I remember one of the first days there – I was pregnant with Bill, and Noel was a little guy. It was 1977. We went to downtown Hattiesburg with Alec’s parents, to the store they owned (sporting goods, house paint and stamps & coins). They always parked at the gas station across the street from the store. We got out of the car and Alec’s mom introduced me to the man who ran the station. I can’t remember now if she told him that I was from New York or if he reacted to my accent, but he turned to Alec and said, “Whadj’a do – marry you one of them New York Jewish princesses?” Alec remembers it different – that the man said “Yankee bride”, and that someone else called me “a New York Jewish princess” later. But whatever the man said, it wasn’t a friendly, joking comment. I think it was the first of many times that I realized how very much of an outsider I was there. Although we made some good friends, I almost never shared my background with people. It didn’t feel safe.
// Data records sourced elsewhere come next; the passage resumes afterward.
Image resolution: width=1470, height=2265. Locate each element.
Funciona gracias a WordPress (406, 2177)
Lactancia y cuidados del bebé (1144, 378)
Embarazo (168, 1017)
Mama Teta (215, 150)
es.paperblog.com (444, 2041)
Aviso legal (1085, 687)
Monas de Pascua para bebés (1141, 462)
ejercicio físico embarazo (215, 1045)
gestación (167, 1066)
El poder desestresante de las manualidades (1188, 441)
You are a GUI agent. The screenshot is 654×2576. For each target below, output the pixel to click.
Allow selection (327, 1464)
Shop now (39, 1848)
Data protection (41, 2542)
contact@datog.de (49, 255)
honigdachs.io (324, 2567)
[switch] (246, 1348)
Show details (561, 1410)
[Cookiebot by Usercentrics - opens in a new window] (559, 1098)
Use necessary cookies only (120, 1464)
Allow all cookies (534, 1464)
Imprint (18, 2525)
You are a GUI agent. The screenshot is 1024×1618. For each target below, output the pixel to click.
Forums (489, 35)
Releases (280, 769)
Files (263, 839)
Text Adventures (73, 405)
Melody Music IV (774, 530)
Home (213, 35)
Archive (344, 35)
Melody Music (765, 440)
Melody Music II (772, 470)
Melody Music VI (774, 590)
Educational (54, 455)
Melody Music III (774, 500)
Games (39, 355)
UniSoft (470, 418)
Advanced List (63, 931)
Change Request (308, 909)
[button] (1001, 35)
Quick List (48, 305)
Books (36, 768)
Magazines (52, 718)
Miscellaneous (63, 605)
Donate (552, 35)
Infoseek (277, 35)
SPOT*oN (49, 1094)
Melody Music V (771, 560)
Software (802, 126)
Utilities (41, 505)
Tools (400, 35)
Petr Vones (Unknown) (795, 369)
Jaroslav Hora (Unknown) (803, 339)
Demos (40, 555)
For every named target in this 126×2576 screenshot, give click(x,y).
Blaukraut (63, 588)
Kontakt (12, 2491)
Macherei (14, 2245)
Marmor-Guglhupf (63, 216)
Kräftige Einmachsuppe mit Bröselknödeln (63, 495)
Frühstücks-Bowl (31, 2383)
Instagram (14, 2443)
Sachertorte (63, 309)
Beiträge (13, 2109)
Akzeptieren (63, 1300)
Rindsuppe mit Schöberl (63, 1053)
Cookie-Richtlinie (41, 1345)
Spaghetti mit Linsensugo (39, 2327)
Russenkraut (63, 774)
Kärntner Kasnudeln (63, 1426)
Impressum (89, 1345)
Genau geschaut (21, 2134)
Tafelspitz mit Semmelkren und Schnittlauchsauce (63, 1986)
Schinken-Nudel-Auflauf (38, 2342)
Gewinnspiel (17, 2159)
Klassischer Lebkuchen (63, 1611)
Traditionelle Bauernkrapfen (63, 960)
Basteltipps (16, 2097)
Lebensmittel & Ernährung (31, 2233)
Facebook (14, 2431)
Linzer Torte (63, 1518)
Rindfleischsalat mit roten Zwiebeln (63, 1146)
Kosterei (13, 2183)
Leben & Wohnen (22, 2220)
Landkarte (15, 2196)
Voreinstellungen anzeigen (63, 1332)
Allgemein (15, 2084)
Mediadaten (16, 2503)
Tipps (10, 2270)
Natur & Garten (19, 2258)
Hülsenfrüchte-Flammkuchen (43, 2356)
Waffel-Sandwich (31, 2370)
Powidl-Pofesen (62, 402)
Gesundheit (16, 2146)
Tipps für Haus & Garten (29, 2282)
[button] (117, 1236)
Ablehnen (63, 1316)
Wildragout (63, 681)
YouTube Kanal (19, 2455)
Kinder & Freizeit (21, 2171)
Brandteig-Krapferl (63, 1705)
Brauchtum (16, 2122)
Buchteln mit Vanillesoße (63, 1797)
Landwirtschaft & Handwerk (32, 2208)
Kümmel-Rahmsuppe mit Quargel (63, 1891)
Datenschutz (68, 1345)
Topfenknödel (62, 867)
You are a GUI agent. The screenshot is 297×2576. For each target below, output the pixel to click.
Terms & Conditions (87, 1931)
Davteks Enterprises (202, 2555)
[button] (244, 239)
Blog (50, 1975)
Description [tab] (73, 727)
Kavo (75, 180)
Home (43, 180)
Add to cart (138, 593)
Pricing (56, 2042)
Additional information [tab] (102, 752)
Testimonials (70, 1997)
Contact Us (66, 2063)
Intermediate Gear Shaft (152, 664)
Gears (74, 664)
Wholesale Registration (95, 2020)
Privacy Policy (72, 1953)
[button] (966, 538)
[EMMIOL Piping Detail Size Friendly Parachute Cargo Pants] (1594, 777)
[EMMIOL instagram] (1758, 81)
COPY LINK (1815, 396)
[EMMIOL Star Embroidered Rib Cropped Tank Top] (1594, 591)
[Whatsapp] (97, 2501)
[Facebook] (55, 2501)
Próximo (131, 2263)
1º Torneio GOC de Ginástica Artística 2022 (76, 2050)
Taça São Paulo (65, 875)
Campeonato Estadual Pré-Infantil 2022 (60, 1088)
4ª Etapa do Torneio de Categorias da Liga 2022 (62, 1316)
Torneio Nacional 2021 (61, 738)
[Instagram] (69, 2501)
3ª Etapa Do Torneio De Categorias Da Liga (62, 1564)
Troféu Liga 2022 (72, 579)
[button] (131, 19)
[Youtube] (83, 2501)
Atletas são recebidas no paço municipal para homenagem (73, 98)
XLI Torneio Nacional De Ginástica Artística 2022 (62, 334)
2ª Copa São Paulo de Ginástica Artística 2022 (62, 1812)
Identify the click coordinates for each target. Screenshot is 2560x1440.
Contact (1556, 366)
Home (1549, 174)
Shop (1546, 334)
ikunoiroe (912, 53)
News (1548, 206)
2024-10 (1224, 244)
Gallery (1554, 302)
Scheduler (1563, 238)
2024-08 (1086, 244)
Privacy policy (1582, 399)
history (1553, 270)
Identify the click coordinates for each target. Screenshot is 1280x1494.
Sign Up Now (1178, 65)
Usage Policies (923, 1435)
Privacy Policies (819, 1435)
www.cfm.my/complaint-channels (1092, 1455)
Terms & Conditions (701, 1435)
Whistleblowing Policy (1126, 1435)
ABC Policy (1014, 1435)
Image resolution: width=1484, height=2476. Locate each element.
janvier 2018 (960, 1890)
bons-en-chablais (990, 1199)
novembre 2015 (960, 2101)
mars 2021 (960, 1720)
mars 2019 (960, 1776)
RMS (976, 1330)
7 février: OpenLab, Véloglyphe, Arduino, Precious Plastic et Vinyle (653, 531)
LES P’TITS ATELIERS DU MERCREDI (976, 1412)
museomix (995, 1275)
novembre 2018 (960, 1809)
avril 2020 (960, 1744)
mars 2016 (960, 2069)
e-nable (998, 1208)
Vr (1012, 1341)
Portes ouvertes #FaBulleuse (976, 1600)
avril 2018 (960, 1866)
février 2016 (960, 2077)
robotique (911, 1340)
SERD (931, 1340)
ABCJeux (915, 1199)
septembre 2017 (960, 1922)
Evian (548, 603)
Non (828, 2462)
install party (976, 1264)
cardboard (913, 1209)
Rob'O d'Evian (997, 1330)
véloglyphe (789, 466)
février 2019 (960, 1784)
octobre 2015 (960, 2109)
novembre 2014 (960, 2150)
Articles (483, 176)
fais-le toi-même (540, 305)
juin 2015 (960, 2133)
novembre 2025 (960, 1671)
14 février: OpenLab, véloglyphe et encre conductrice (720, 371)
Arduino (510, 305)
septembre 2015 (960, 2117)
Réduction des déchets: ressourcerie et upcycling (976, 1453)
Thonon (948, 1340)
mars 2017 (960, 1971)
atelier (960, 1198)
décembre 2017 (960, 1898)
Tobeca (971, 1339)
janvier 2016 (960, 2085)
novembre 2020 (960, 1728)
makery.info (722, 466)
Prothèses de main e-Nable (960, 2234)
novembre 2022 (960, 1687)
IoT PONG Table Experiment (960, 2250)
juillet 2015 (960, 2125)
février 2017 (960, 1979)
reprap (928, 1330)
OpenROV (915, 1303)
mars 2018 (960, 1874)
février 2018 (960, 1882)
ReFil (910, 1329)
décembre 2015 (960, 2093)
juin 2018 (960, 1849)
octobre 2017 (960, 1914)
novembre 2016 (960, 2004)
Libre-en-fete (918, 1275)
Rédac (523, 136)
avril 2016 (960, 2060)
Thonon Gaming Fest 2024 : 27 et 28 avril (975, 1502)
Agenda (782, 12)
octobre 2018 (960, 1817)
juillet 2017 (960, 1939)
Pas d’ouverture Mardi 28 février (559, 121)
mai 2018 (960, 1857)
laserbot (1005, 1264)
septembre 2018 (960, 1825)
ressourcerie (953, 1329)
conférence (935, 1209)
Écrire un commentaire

And yet, we went on to publish an alternative newspaper that spoke out against all kinds of injustice for many years. We did crisis counseling and ran an emergency shelter from our home, and wound up sheltering many, many battered women and their children – causing one minister to tell his congregation that we were “Commies” who were taking men’s property away from them. I can’t tell you how many nights I went to bed wondering if I would wake up to a cross burning in our yard.
Finally we “burned out” – we were doing too much and had little support from the community. We were exhausted, so we closed the shelter, changed the newspaper into a statewide arts and literary quarterly magazine (which was named one of the 100 Best Fiction Markets in America by Writer’s Digest magazine), and finally went bankrupt.
In some ways, that experience (the whole time in the deep south) has been the closest I have come to a personal understanding of what it feels like to live in the closet, and how very hard that can be on the soul.